HyperDbg Debugger
Loading...
Searching...
No Matches
README

hwdbg

Website Docs API Published Researches License

Description

The hwdbg debugger chip generator is a gate-level debugging tool designed to make configurable and synthesizable hardware debuggers for white-box and black-box chip fuzzing, testing, and reverse engineering. The primary goal of hwdbg is to provide control over hardware, enabling monitoring and modification of signals down to the granular level of a single clock cycle. It is written in Chisel and Verilog.

  • ⚠️ This project is a work in progress and is not yet ready for testing.

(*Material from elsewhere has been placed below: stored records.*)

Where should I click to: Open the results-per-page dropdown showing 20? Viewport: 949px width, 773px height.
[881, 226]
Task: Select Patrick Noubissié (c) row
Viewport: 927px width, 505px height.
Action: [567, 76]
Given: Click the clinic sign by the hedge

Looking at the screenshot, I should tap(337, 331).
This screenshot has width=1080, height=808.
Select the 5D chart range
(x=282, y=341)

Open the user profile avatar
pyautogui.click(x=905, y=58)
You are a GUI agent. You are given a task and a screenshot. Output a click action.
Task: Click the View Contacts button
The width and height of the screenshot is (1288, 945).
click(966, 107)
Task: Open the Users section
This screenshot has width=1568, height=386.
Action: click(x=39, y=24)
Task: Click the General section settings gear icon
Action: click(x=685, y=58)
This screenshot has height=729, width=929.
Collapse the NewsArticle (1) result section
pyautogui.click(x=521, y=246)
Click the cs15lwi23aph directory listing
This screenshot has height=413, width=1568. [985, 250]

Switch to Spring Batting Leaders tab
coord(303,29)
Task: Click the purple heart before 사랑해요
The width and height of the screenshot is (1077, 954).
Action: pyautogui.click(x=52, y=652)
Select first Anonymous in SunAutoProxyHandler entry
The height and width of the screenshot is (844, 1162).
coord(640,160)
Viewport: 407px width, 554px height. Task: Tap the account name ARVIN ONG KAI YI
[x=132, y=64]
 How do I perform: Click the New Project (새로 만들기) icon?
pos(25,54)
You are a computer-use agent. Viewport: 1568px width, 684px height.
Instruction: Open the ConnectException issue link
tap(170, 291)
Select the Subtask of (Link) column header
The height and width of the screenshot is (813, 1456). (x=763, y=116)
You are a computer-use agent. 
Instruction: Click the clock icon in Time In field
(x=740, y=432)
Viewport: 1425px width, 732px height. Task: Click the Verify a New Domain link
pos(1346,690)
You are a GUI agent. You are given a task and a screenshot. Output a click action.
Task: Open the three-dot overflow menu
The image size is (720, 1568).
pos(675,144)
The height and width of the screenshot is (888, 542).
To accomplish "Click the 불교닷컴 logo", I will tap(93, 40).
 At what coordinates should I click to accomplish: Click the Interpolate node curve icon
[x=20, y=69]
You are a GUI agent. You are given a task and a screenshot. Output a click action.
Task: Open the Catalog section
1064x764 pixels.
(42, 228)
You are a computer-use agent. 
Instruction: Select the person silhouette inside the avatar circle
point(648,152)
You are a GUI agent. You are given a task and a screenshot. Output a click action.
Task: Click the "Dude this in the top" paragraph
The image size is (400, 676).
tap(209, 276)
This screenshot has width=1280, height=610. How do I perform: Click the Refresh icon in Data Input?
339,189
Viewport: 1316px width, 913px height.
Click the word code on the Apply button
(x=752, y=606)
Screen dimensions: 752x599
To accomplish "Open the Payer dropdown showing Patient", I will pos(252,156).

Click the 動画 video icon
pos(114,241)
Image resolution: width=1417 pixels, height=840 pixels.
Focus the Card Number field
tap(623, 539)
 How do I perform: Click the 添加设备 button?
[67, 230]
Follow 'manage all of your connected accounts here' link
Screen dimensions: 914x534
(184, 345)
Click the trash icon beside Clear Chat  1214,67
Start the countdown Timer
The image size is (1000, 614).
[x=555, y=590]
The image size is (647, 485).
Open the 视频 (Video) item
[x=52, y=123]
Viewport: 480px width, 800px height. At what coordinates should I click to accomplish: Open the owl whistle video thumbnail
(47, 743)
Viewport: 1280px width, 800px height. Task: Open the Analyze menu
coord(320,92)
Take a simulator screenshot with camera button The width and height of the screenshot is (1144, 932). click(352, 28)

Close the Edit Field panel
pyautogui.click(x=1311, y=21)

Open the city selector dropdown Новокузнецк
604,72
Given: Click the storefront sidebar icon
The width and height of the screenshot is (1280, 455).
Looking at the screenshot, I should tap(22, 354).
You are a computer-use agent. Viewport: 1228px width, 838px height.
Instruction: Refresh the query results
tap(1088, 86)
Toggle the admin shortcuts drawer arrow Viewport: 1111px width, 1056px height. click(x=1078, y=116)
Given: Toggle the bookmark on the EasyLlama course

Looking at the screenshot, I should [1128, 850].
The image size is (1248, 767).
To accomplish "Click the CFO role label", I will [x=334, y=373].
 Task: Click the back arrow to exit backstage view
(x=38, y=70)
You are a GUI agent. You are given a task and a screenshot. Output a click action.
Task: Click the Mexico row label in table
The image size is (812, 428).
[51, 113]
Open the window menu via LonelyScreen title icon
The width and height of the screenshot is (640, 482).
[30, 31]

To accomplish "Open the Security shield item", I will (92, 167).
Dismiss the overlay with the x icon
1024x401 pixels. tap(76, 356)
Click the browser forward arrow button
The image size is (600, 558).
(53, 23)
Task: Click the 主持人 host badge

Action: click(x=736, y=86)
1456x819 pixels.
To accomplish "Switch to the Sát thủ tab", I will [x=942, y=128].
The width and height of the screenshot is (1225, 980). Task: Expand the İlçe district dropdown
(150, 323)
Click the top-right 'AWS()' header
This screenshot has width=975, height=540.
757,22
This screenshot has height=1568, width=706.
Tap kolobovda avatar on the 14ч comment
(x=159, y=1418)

hwdbg is a highly customizable debugger designed to ease hardware debugging by bringing software debugging concepts into the hardware debugging domain. hwdbg aims to help with the complexities associated with debugging hardware, including chips and IP cores. Key features of hwdbg include the ability to step through the hardware design at the clock-cycle level, visualize waveforms, inspect values (e.g., like a logical analyzer), and modify signals. Moreover, it is synthesizable into FPGAs and has the potential for fabrication into physical chips.

┏━━━━━━━━━━━━━━━━━━━━━━━┓
_ _ _ ┃
| |_ _ _ _ _| || |_ ___ ┃
| . || | | |/ . || . \/ . | ┃
|_|_||__/_/ \___||___/\_. | ┃
<___' ┃
┃ ╱|、
HyperDbg's chip-level debugger ┃ (˚ˎ 。7
┃ |、 ˜〵
┗━━━━━━━━━━━━━━━━━━━━━━━┛ じしˍ,)ノ

Deployment Board

This repository contains pre-built TCL files to facilitate project creation for running hwdbg on various FPGA development boards.

Output

For generating SystemVerilog files, you need to install Chisel. Once installed, use the following commands:

$ sbt run

This command prompts you to select a component. The hwdbg.Main class contains the debugger for synthesis purposes, while the hwdbg.MainWithInitializedBRAM class includes a pre-initialized Block RAM (BRAM), primarily for simulation and testing.

After selecting the appropriate class for synthesis (option 1) or simulation (option 2), the output should look like this:

$ sbt run
[info] welcome to sbt 1.9.7 (Eclipse Adoptium Java 17.0.10)
[info] loading settings for project -build-build-build from metals.sbt ...
[info] loading project definition from /home/sina/HyperDbg//project/project/project
[info] loading settings for project -build-build from metals.sbt ...
[info] loading project definition from /home/sina/HyperDbg//project/project
[success] Generated .bloop/-build-build.json
[success] Total time: 1 s, completed Apr 16, 2024, 1:49:05 PM
[info] loading settings for project -build from metals.sbt,plugins.sbt ...
[info] loading project definition from /home/sina/HyperDbg//project
[success] Total time: 0 s, completed Apr 16, 2024, 1:49:05 PM
[info] loading settings for project root from build.sbt ...
[info] set current project to hwdbg (in build file:/home/sina/HyperDbg/hwdbg/)
Multiple main classes detected. Select one to run:
[1] hwdbg.Main
[2] hwdbg.MainWithInitializedBRAM
Enter number: 2
[info] running hwdbg.MainWithInitializedBRAM

The generated code for the debugger can be found in the generated directory.

Testbenches

To test hwdbg, cocotb should be installed. After that, first, run the debugger (generated SystemVerilog files) and then run the following commands:

cd sim/hwdbg/DebuggerModuleTestingBRAM
./test.sh

The above command generates a waves file at ./sim/hwdbg/DebuggerModuleTestingBRAM/sim_build/DebuggerModuleTestingBRAM.fst which can be read using GTKWave.

cd sim/hwdbg/DebuggerModuleTestingBRAM
gtkwave ./sim_build/DebuggerModuleTestingBRAM.fst

ModelSim

If you prefer to use ModelSim instead of GTKWave, you can configure the modelsim.config file. Please visit here for more information.

API

If you want to create the latest version of API documentation, you can run the following command:

$ sbt doc

This will generate documentation at ./target/scala-{version}/api/index.html.

License

hwdbg and all its submodules and repos, unless a license is otherwise specified, are licensed under GPLv3 LICENSE.